The framework’s integration within a simulation package was demonstrated by comparing phenotypic and genomic selection strategies subject to no, low, moderate and high GEI. There were three general results:

  1. 1.

    More realistic projections of genetic gain, genetic variance and accuracy can be obtained in terms of the potential GEI patterns in a breeder’s TPE. This demonstrates the ability of the framework to evaluate different plant breeding strategies in terms of key metrics of interest to breeders.

  2. 2.

    Key metrics are available for every stage of a breeding programme in every year of breeding, for many conceivable GEI scenarios. This demonstrates the potential of the framework to optimise or even reorganise a breeding programme (Gaynor et al. 2017).

  3. 3.

    The simulations can be tailored to field testing involving different trial structure, experimental design and sources of error in each stage. This demonstrates the power of the framework to construct a digital twin of real-world multi-environment field trialling systems.

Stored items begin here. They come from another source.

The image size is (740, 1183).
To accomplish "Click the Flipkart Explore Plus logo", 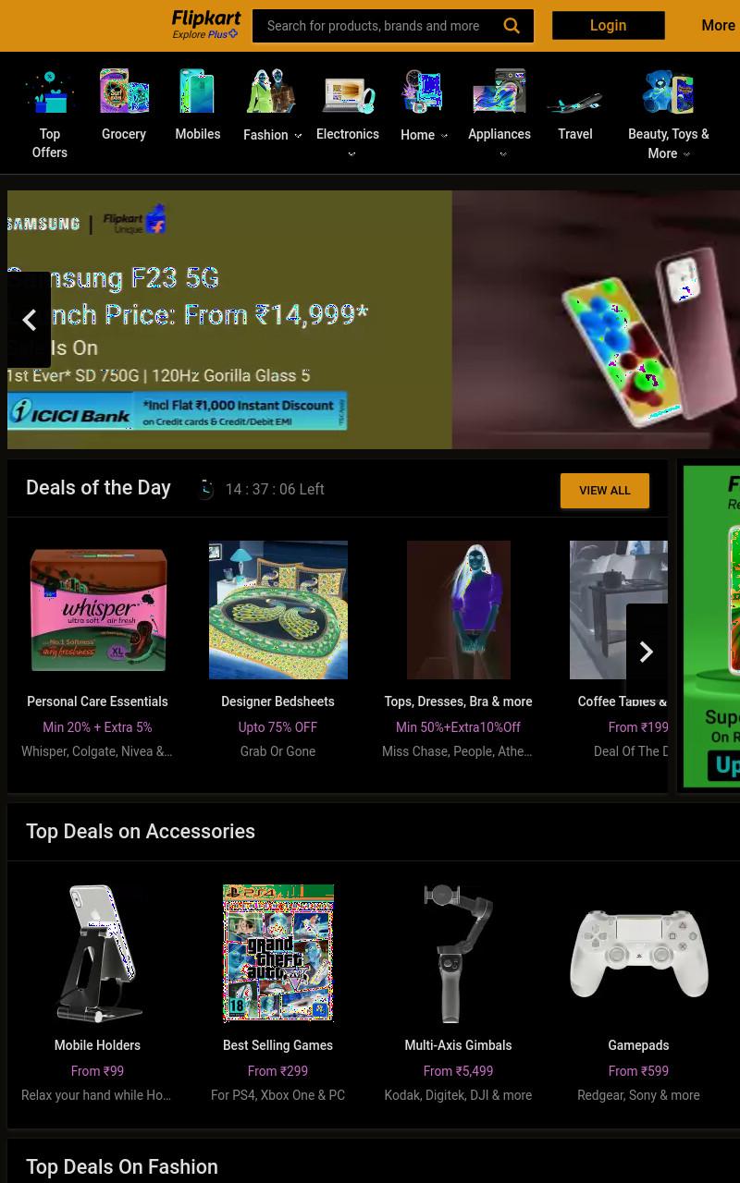I will (206, 25).
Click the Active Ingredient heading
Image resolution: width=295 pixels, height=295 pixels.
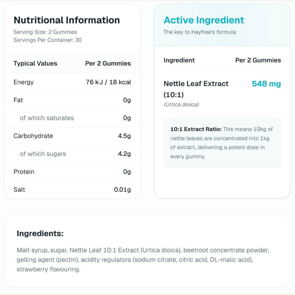pyautogui.click(x=204, y=20)
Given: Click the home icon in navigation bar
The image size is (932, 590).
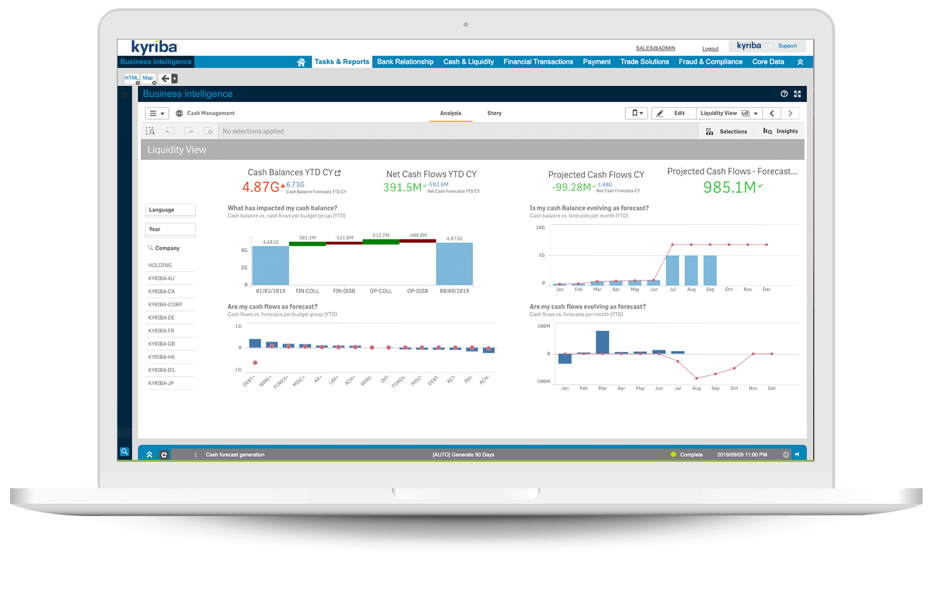Looking at the screenshot, I should click(x=301, y=62).
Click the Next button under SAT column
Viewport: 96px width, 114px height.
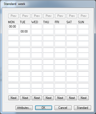pos(72,98)
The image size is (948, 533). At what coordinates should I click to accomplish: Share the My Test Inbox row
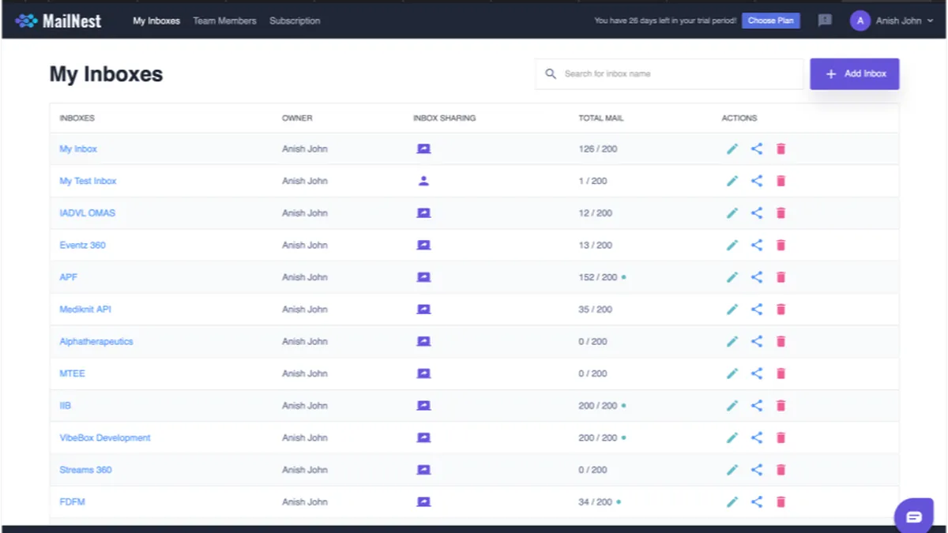pyautogui.click(x=757, y=181)
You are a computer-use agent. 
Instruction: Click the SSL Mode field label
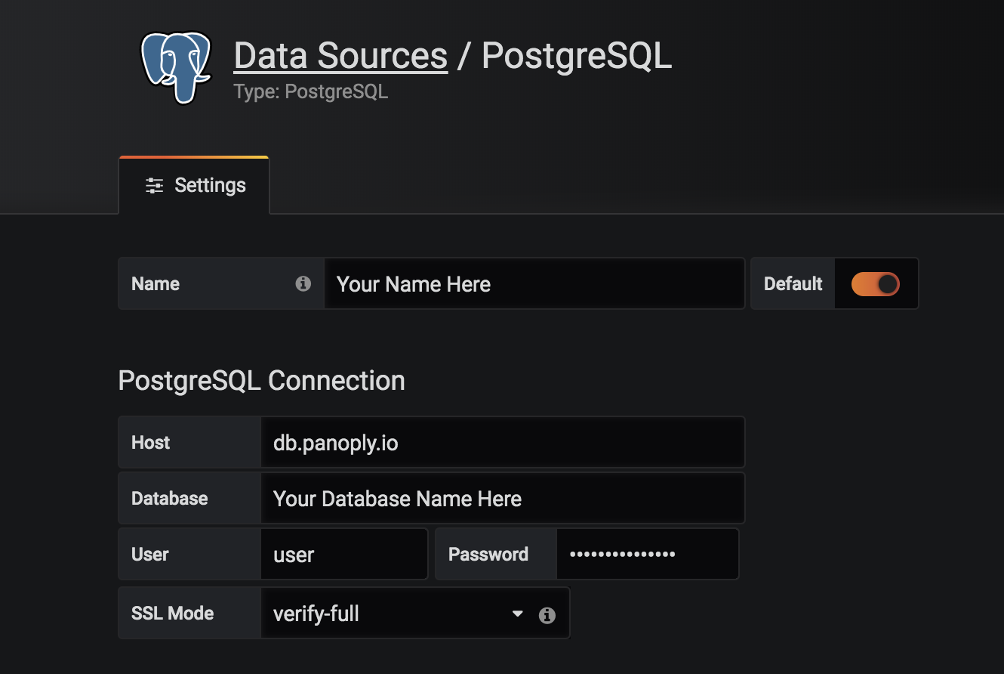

Overall, the framework for simulating GEI provides opportunities to explore many new research objectives through simulation. An important application is the selection for genotype adaptability within specific environments, which generally requires fitting more complex models. In this paper, genomic selection was based on the predicted genotype main effects obtained from a compound symmetry model, since the MET datasets generated each year were too large to fit more complex models in real-time. This reflects an ongoing challenge in many real-world plant breeding programmes, which ultimately reduces their ability to target specific environments within the TPE (Ceccarelli 1994).

Concluding remarks

Simulation continues to serve as a valuable tool for plant breeders to optimise their breeding programmes. The integration of a general framework for GEI within simulation represents an important advancement for comparing different statistical approaches and breeding strategies in real-time. The framework is intuitive and well aligned with information routinely collected in plant breeding programmes. The new framework has been implemented within FieldSimR, but is also simple to implement into any simulation package which provides the multi-trait functionality, making it an accessible approach for many breeders and researchers to optimise breeding methodologies and obtain more realistic projections of genetic gain.